Requirement A | Reproduce a section of the Google Sheets setup passage word for word, starting at "To start a new" and stopping after "should look familiar.".

Provided text |
## Start
Let’s start by making a folder in our Google Drive to store any files related to our data analysis. It’s always good practice to keep each of your projects in a folder. Similar to how comments in our scripts are like notes to our future selves about our thought process at the time, the different files and folders we create are a way to help us navigate our analysis. Folders and comments allow us and others to more easily replicate our work, and can complement any other notes we may write up to document the steps of our data analyses. To create a folder, select New>Folder.
Next we need to name the folder. Having a clear naming convention for data folders and files is a great way to make sure we and observers alike can clearly understand the folder’s purpose. The naming convention you adopt for your projects is up to you, but be consistent. I usually name folders using the date and a few keywords that show what the folder contains, like this: mmddyyyy-related-keywords
. For this exercise, let’s use that convention and name our new folder 04062019-social-media-exercises
.
Now let’s create a new spreadsheet file. If you are not already in the new folder, double-click it through the left-hand navigation of Google Drive. When you create a file, it should automatically be stored inside that folder.
To start a new spreadsheet, select New> Google Sheets> Blank Spreadsheet. This should pop up a new tab in which the browser loads the new spreadsheet (see Figure 6-2). If you have previously used Microsoft’s Excel software, the window should look familiar.
Figure 6-2: A blank spreadsheet
Let’s name our spreadsheet file using the same convention we used for the 04062019-social-media-exercises
folder: 04062019-tweet-analysis-@sunneversets100
.
Next, we need to populate our spreadsheet with data. For this exercise, we’ll use data from @sunneversets100
, a Twitter account that tweets political news, downloaded from the Twitter API (find more information on Twitter’s API here: https://developer.twitter.com/). These tweets were collected using the social media data scripts, which you can find along with a detailed rundown on how to use them, at https://github.com/lamthuyvo/social-media-data-scripts/. The data is collected from the API as a .csv
file, which is a type of file Google Sheets knows how to interact with to generate a spreadsheet. You can download the data here: https://github.com/lamthuyvo/social-media-data-book.
To start the import, go to File> Import> Upload. When prompted, choose the Upload function, navigate to the folder where you downloaded the @sunneversets100
data, and upload the .csv
sheet.
Google Sheets should ask you to select import options. Select Import Location, Separator Type, and Convert to Numbers and Dates. Select Replace Current Sheet as your import location—this is how we populate our current empty sheet with the Twitter data. Because the data is formatted as a .csv file, select Comma as the separator. (You can also allow Sheets to automatically detect the separator, which will often work just as well.) Finally, when Sheets asks to convert text to numbers and dates, select No.
Understanding how text conversion works is important when it comes to data analysis, be it in Sheets, Python, or any other tool. Formatting or, as Sheets refers to it here, “converting text,” is vital for programming languages. Software like Sheets recognizes the difference between a string (in other words, text) and other types of data like integers, floats (numbers), or datetimes. While we humans can determine whether a value represents a date, number, or word based on how it’s written, most software and programming languages can’t automatically do the same, so they often need to make a sophisticated guess. If we were to select Yes under the import option Convert Text to Numbers and Dates, Google Sheets would do just that: it would try to guess which value is a number, date, or word. This is a step we shouldn’t automate. For instance, we’d want to interpret ZIP codes as text, not as numbers, since ZIP codes act like labels for an area even though they contain only numbers. If we left it up to Google Sheets, though, it would likely convert them to numbers and potentially lose information (ZIP codes starting with a zero would lose that first digit, for example). When it comes to guesswork, leave as little as possible to automation.
## End
Requirement B | From the rows below, copy out every line that contains the string "computer".

Exercise materials |
## Start
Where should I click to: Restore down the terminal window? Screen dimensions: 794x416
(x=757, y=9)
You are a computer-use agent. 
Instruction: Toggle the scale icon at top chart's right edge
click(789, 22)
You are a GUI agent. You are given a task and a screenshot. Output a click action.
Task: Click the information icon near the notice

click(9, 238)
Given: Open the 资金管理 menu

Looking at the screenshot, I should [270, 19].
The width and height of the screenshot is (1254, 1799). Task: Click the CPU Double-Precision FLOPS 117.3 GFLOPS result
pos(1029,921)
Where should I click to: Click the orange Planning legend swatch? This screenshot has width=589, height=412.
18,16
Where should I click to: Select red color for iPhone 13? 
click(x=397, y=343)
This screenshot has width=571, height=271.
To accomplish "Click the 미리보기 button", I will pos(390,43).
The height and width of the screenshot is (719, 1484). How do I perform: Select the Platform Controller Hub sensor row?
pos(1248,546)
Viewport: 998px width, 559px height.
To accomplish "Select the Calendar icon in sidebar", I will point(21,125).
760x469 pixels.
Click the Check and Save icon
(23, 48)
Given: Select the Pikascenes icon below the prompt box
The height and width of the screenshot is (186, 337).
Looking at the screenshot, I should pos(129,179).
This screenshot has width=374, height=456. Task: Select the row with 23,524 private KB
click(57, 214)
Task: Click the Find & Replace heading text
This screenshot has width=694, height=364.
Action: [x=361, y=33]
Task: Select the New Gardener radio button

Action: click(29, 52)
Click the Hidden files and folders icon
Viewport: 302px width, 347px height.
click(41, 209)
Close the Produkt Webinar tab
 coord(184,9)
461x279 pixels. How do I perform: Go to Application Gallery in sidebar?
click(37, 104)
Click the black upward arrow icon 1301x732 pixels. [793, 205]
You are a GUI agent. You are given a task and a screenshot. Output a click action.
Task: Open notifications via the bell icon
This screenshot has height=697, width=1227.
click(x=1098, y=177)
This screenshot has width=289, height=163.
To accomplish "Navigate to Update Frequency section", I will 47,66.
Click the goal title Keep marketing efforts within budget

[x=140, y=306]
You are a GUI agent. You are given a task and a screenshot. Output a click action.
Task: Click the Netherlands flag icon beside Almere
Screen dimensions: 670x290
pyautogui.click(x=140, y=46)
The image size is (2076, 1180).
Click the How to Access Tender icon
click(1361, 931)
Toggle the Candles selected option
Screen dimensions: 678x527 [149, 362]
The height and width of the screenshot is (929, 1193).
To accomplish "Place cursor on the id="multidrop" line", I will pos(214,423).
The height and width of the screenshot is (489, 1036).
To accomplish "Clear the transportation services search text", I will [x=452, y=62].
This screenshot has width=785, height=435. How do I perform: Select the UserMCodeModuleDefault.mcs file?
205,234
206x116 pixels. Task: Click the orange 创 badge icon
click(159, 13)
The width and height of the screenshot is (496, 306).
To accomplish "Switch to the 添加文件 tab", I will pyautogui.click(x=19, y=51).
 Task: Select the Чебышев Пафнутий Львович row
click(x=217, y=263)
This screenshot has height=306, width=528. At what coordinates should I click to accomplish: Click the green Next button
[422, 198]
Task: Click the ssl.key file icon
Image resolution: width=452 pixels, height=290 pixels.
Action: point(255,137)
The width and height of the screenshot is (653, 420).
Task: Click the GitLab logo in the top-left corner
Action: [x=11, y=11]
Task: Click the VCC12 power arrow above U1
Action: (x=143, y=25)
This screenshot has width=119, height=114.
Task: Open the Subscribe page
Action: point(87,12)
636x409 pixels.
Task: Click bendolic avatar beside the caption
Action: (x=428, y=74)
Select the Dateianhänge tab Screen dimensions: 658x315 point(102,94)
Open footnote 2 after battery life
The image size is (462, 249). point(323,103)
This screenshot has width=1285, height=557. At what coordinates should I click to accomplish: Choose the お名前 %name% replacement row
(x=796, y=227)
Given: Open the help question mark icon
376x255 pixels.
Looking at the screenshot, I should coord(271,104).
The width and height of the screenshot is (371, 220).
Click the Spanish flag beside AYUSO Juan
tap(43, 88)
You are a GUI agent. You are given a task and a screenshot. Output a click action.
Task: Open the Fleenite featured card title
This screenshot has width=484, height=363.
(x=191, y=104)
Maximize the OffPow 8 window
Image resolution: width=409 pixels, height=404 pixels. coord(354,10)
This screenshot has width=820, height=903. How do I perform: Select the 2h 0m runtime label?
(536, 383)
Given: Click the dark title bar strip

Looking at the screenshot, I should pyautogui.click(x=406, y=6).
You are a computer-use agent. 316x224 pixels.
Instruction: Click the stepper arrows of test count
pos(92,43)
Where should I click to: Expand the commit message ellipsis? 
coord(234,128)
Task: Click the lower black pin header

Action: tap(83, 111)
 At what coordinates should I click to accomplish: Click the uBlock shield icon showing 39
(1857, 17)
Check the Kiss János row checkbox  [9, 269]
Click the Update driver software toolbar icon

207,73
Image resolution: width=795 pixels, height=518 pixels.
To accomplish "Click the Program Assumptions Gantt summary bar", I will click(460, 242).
## End
Full output A |
To start a new spreadsheet, select New> Google Sheets> Blank Spreadsheet. This should pop up a new tab in which the browser loads the new spreadsheet (see Figure 6-2). If you have previously used Microsoft’s Excel software, the window should look familiar.

Full output B |
You are a computer-use agent. 
You are a computer-use agent. 316x224 pixels.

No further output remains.